Ovarian extracellular matrix mechanics regulate oocyte-follicle interactions during female reproductive aging

Female reproductive aging is associated with ovarian functional decline, leading to infertility. During aging, biochemical and biophysical changes in the ovarian extracellular matrix (ECM) occur, yet how these properties affect follicle growth and oocyte quality remains poorly understood. Here we describe spatiotemporal changes in the ovarian ECM with age using mass spectrometry, immunohistochemistry, and nanoindentation. While follicle stiffness remains unchanged, stromal matrix remodeling is associated with a [~]2.5-fold increase in stiffness. To understand how this increase in stromal stiffness affects age-related follicular dysfunction, isolated young follicles were cultured in soft and stiff hydrogels mimicking young and aged ovarian stromal stiffness, respectively.
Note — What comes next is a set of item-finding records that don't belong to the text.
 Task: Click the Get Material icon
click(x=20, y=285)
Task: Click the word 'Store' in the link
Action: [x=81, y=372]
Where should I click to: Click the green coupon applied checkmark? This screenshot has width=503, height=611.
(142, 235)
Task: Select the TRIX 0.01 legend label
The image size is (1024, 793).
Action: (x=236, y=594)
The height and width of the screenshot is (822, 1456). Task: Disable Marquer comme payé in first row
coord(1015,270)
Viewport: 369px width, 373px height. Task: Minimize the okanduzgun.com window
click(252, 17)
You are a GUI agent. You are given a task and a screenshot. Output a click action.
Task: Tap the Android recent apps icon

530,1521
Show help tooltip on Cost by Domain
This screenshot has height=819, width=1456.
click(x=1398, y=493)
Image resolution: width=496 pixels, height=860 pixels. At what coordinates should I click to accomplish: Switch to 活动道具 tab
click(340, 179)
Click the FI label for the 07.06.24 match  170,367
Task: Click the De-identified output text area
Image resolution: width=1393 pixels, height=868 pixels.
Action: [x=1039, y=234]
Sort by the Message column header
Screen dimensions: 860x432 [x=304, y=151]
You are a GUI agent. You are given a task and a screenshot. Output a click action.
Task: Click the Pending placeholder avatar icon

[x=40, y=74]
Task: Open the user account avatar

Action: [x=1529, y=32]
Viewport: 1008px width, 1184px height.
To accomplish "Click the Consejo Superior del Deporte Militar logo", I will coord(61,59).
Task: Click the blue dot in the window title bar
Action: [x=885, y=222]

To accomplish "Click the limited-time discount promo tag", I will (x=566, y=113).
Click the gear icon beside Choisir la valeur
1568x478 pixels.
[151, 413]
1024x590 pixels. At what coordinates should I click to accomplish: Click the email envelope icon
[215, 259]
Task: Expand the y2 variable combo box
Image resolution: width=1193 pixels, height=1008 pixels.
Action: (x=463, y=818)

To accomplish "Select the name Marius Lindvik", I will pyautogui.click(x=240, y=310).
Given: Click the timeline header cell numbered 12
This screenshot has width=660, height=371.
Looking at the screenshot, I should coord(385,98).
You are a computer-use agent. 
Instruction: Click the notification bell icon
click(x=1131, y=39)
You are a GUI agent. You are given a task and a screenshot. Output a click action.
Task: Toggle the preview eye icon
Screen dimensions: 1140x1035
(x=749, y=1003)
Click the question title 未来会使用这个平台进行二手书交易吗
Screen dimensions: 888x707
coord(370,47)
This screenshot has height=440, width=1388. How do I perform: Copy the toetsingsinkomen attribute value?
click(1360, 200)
Higher stiffness leads to a decrease in granulosa cell (GC) proliferation, oocyte quality, and GC-oocyte interactions mediated via transzonal projections (TZPs). RNA-seq revealed TGF-{beta} signaling as a major pathway affected by stiffness, and activation of TGF-{beta} signaling through Mongersen treatment rescued TZP formation and oocyte quality in stiff matrix. These findings provide mechanistic insight into how changes in ECM mechanics contribute to ovarian aging functional decline and reveal potential therapeutic targets to counter fertility loss associated with tissue aging and fibrosis.